Blanc, silence de mer. Il a le choix entre nous verbaliser ou nous monter… il nous monte. Incroyable, il est 11h. On se croit tirés d’affaire…eh ben encore non. Tout en surfant sur le sable avec son engin en me disant qu’il roule lentement (on se fait du souci pour nos vélos là-haut) il me passe sur son phone une personne amie qui parle français. S’engage une conversation à trois,  pour comprendre que le camping (que nous avions projeté) est  fermé. Bref de l’endroit où il va nous déposer il nous restera encore 15 bornes jusqu’à  Matalascanas.  Super…le moral chute, d’autant que dans la voiture une douce chaleur nous enveloppe et  la fatigue nous  arrive dessus à la vitesse de la marée au galop.

Re-discussion triangulaire, finalement  ce monsieur nous déposera devant un hôtel luxe mais « very expensive ». Bon va falloir casser la tirelire.

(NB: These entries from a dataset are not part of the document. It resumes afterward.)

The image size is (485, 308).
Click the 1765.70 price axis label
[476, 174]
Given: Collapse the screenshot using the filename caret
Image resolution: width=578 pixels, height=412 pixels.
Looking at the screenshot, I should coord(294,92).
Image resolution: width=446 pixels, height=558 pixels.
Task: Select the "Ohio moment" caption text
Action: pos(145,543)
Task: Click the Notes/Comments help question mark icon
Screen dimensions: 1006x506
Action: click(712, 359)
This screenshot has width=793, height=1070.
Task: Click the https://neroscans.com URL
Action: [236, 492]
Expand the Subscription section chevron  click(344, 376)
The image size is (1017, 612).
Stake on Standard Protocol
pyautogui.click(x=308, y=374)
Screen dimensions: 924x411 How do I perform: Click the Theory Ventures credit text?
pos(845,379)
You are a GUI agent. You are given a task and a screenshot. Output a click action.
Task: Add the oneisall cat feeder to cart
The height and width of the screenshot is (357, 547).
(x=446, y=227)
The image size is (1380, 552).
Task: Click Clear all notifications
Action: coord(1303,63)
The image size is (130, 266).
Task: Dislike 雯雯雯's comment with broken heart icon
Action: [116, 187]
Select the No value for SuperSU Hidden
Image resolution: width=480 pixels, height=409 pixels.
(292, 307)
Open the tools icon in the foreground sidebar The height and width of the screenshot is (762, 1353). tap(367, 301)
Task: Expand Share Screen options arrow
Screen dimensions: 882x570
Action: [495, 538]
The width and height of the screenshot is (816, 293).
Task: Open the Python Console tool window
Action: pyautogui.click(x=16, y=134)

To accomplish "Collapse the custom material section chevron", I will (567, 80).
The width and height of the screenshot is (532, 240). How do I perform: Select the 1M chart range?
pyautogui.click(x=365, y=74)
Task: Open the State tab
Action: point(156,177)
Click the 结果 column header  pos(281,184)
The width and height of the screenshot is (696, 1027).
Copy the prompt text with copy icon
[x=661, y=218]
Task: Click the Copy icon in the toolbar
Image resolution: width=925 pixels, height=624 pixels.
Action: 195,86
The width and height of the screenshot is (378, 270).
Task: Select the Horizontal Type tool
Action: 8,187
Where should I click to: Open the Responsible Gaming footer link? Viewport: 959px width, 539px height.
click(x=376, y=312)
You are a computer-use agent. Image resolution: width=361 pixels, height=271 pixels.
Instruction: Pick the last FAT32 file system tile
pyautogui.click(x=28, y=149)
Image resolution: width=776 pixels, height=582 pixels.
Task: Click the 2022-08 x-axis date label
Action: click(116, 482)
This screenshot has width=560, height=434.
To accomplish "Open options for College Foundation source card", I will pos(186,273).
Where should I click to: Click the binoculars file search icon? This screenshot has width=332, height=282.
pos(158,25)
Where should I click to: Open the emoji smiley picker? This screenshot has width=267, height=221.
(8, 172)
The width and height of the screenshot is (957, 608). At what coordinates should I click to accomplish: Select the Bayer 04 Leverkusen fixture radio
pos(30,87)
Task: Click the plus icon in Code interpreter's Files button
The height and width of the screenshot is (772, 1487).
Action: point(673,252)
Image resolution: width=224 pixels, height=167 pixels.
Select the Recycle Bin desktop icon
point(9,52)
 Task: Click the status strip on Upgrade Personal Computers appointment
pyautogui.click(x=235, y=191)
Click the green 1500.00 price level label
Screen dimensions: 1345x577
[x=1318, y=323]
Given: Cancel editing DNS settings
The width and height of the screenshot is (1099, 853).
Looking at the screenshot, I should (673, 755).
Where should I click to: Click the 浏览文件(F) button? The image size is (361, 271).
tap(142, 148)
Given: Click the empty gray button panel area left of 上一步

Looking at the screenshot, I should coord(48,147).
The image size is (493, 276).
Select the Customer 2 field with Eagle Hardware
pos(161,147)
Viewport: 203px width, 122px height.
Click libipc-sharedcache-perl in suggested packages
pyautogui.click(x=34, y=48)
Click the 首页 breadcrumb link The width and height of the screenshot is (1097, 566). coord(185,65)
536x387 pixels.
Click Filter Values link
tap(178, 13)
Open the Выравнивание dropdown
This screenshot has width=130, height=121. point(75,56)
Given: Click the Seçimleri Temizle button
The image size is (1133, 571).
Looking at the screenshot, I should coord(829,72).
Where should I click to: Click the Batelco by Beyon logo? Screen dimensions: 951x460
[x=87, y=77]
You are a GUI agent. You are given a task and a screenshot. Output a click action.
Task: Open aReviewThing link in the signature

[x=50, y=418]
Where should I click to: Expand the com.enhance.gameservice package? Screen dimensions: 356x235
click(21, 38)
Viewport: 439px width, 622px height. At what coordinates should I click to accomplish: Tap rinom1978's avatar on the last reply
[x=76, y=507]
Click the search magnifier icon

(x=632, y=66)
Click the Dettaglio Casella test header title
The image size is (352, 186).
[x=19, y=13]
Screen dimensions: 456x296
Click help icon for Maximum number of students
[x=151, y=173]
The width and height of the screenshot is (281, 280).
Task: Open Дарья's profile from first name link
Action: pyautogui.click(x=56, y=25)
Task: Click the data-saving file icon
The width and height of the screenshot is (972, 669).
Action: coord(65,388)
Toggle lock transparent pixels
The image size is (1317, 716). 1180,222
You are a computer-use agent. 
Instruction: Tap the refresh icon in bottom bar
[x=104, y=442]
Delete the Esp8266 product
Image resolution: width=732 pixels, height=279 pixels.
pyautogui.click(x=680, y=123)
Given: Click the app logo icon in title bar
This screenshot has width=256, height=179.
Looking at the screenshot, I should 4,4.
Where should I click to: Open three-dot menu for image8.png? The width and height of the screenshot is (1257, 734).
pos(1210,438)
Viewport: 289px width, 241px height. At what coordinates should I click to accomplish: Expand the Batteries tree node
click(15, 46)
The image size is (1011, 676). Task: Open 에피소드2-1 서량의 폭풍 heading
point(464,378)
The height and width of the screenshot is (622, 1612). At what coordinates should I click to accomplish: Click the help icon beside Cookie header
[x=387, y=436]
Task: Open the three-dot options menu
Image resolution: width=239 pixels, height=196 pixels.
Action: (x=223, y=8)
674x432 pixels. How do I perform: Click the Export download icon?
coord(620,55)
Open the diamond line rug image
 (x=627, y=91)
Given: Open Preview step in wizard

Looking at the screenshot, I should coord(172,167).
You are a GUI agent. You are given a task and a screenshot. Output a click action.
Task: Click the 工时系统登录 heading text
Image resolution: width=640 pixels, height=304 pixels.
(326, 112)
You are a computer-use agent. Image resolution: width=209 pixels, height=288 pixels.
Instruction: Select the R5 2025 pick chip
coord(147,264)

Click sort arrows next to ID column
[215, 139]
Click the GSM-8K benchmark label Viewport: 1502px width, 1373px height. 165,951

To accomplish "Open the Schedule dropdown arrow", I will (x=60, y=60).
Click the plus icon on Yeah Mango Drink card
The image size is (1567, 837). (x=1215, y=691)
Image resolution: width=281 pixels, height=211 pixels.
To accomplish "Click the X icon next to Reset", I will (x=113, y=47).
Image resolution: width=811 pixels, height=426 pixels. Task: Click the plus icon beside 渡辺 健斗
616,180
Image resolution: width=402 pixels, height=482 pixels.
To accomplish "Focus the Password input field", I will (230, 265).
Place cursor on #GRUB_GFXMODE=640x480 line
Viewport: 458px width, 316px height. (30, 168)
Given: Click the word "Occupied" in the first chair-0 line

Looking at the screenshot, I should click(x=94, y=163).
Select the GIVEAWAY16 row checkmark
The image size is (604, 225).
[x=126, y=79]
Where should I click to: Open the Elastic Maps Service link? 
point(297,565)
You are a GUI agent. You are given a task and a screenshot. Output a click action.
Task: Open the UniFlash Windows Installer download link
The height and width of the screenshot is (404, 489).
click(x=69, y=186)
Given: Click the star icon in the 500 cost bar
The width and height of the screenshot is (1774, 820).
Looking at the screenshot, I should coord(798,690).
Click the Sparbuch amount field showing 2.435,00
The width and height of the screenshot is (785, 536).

Allez, il a dû avoir pitié de notre bourse.  Il poussera encore un peu et, nous mettra en situation de trouver un truc normal. 11H30, après force remerciements et un tas de sable laissé dans son tank, on trouve  un hôtel, exténués. On tombe sur un gardien adorable qui installe nos bécanes dans sa loge (si, si), nous ouvre le bar… Un énorme chocolat chaud pour Claude et deux bières pour moi, une  douche  bien chaude et un gros dodo, je ne vous dis même pas.

 Au final, 40 km à vélo, 20 à pousser dans le sable sur la plage, comme des oufs, 8 version surf 4*4 et encore 10 en version normale.

Altitude zéro, oui,  mais téméraires jusqu’au bout !!!